电影拍摄制作:光影浮生里的三重门

电影拍摄制作:光影浮生里的三重门

我幼时住在桂林路老宅,天井里常悬一挂竹竿,晾着母亲手洗的手帕与父亲刚冲洗出来的胶片——那是一卷《玉蜻蜓》的样片,在风中微微颤动,泛出青灰微光。那时还不懂何为“拍摄”,只觉银幕上人影晃漾如水底游鱼;后来才明白,“电影”二字背后,原是无数双手在时间之墙上凿刻的一道深痕,而所谓“拍摄制作”,恰似一场精密又苍凉的仪式,在虚实之间搭起三座窄门。

筹备:未见其形,已闻其声
真正的拍戏,其实始于开镜之前三年、五年,甚至十年。编剧伏案改稿至灯下墨迹晕染成雾,美术指导翻遍故纸堆只为寻一方窗棂纹样,制片主任奔走于银行与庙宇之间筹措经费……这些事皆无声无息,却比锣鼓喧天更沉重。犹记某年冬日随友探班一部民国题材影片,剧组正围坐读本。窗外雪落得极静,室内茶烟袅绕,演员们低声念出台词,字句尚未落地,已有泪意浮动眼睫——原来故事还未显相,魂魄早已入画。这便是筹备之功:它不立影像,却塑筋骨;不见镜头,早定呼吸节奏。

摄录:刹那即永恒,亦最易碎
摄影机开机那一瞬,世界便自动分作两半:一半真实,一半虚构;一边活生生的人喘气流汗,另一边幻化而成的角色正在死去或重生。“咔”的一声之后,一切进入不可逆状态。灯光师调校角度如同调理病脉,录音师俯耳贴向麦克风仿佛聆听胎心,导演站在监视器后屏住气息,像守灵者凝视将熄烛火。有一回我在横店目睹暴雨突降,外景地积水漫过布鞋脚背,但摄像组仍坚持补完一个长镜头——雨水顺着女主演鬓角滑进衣领,她睫毛上的水珠竟被机器忠实地收留下来,日后剪辑时反复播放数十次。那一刻我才懂得:“真”未必来自完美,倒常常寄身于意外之中。技术愈精妙,人心愈需谦卑。

后期:删繁就简处,方见本来面目
许多人以为杀青即是大功告成,殊不知真正苦役方才开始。初剪版冗长得令人窒息,千尺胶转数字文件后的第一轮审看,全场沉默良久,连咳嗽都显得唐突。配乐试了七种版本终选一首古琴独奏,《流水》段落在第七分钟突然淡去,留下空山鸟音数秒——正是这一停顿让全剧由叙事升华为咏叹。特效团队熬红双眼修补一道城墙裂隙,声音设计师用三个月采集三百种雨声以匹配某一扇推开的木格子窗……所有加法做完以后,必须做减法。最后剪掉十八场精彩对白、五支华丽舞曲、一段观众热捧的情感高潮戏份——当最后一帧画面咬合完毕,整部片子反而轻盈起来,宛如卸尽铅华的老僧闭目一笑。
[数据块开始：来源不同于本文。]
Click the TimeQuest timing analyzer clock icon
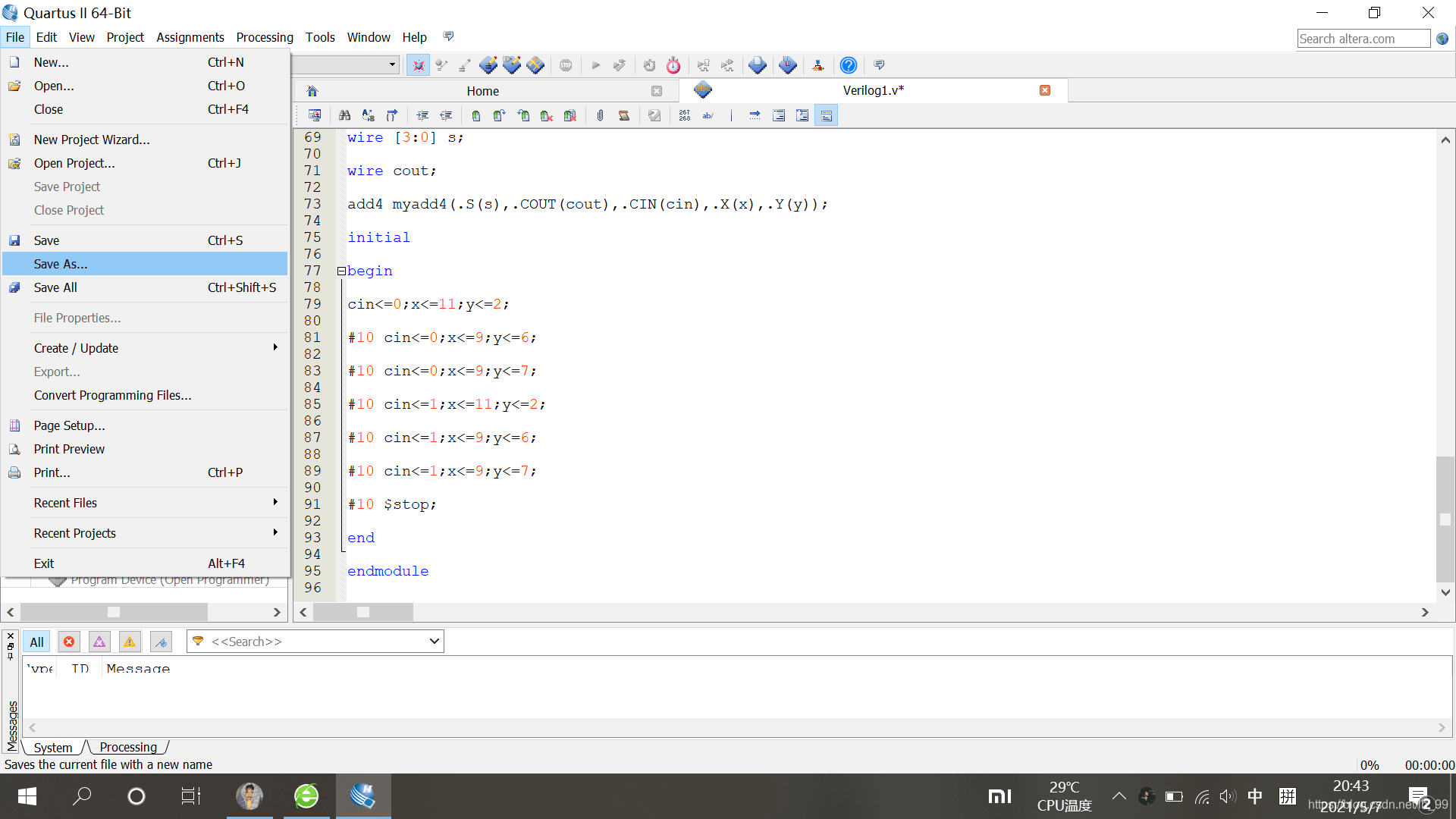Screen dimensions: 1456x819 point(673,65)
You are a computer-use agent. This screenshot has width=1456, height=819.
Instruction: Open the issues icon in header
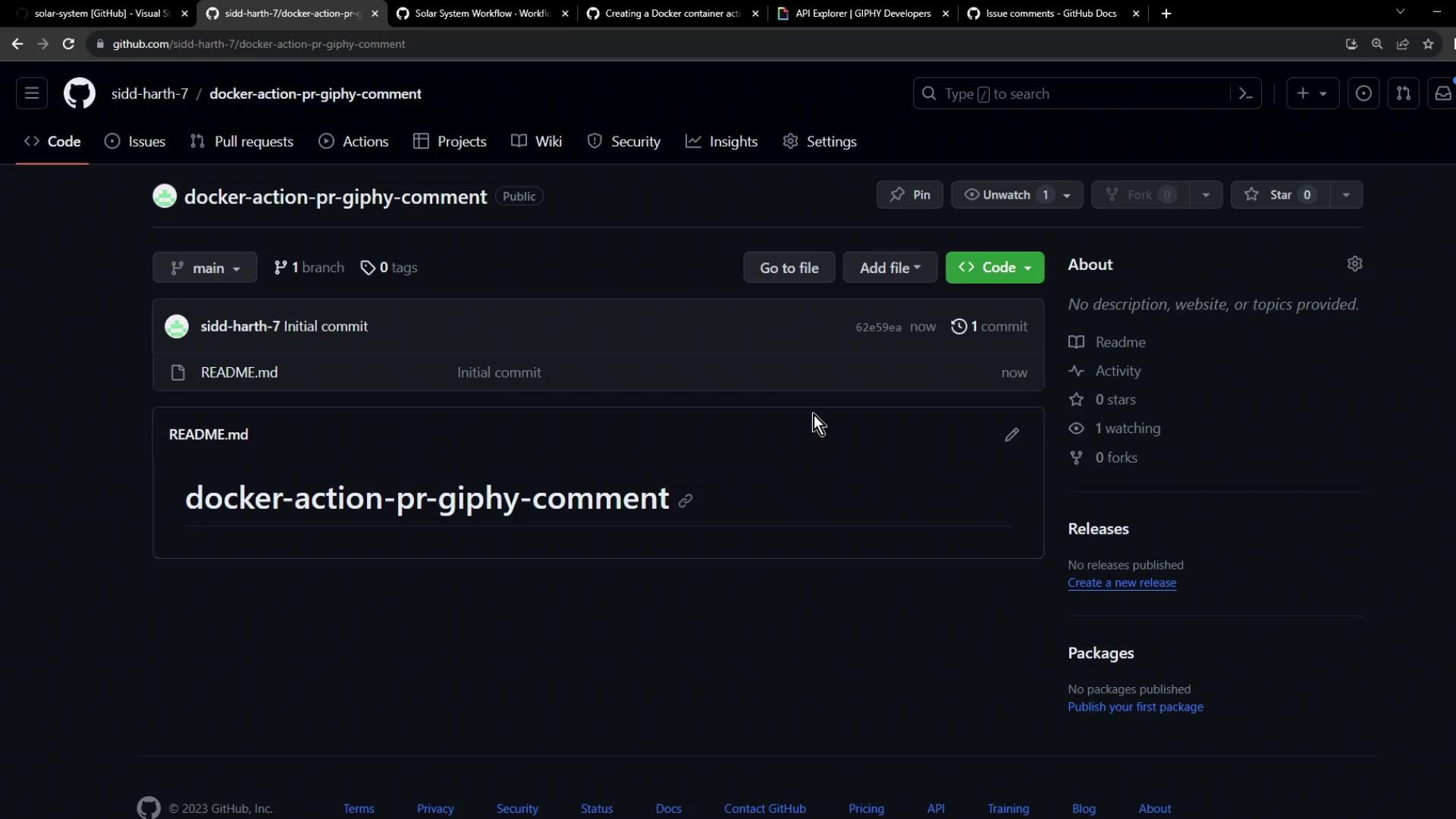click(1363, 93)
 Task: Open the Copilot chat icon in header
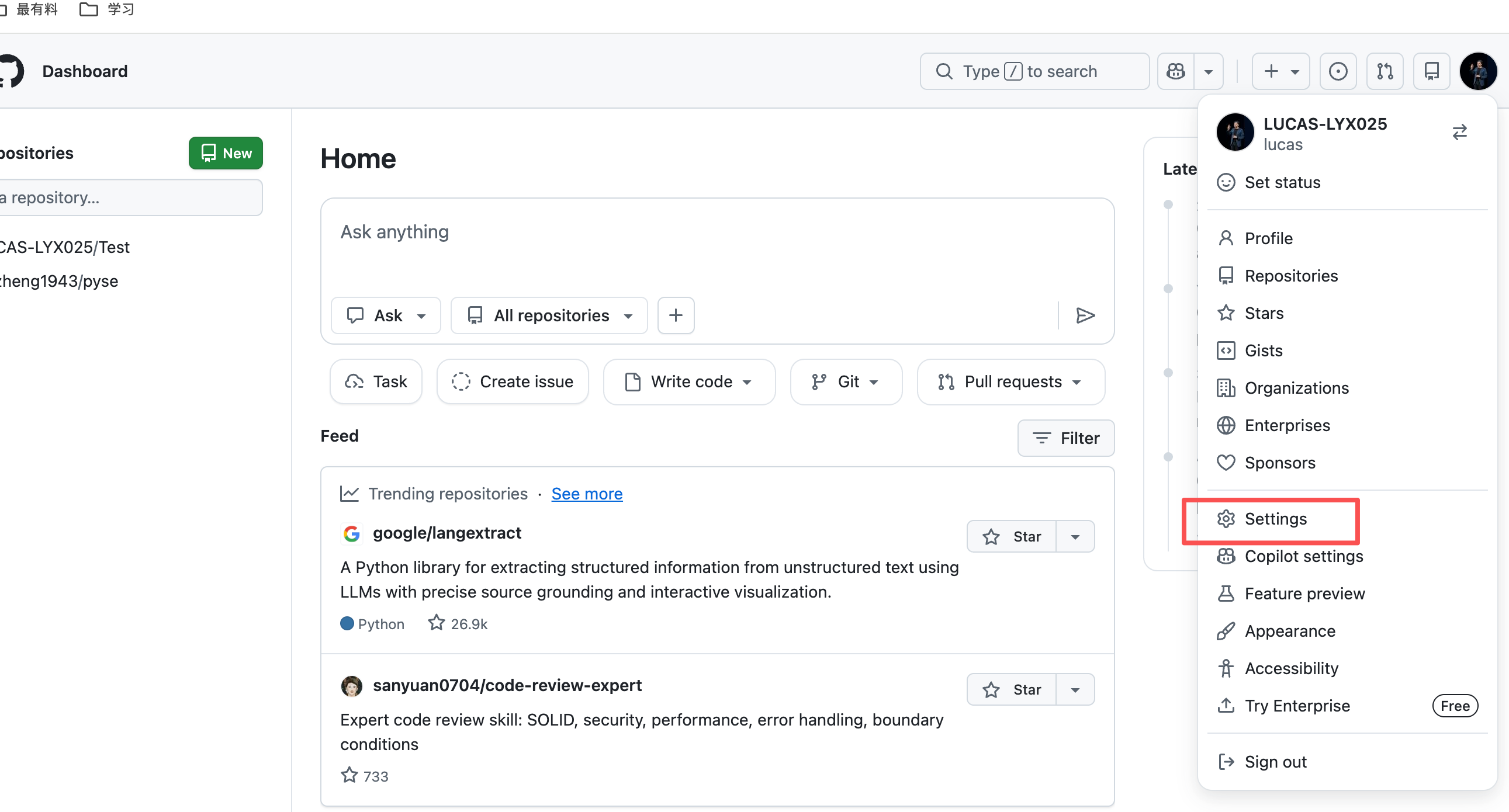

如今再看电影海报铺满地铁站墙头,明星访谈占据热搜榜首,我心里总悄然浮现那个桂林路旧院中的傍晚:夕阳斜照,湿漉漉的胶片缓缓转动,映出身旁少年仰望的眼神清亮如新磨铜镜。他尚不知道自己将来会走入哪一座暗房,也不知哪一幕会被世人记住,哪一句台词会在某个深夜忽然响起。唯有一点真切无疑:每一寸流动的画面之下,都有人在尘埃深处默默点灯;每一次银幕明灭之间,都是人间悲喜借光还魂的过程。

若问电影为何动人?不过因它是少数几件事物之一——既非完全虚假,也永难抵达绝对的真实;而在真假交界之处,我们终于认出了自己的脸孔。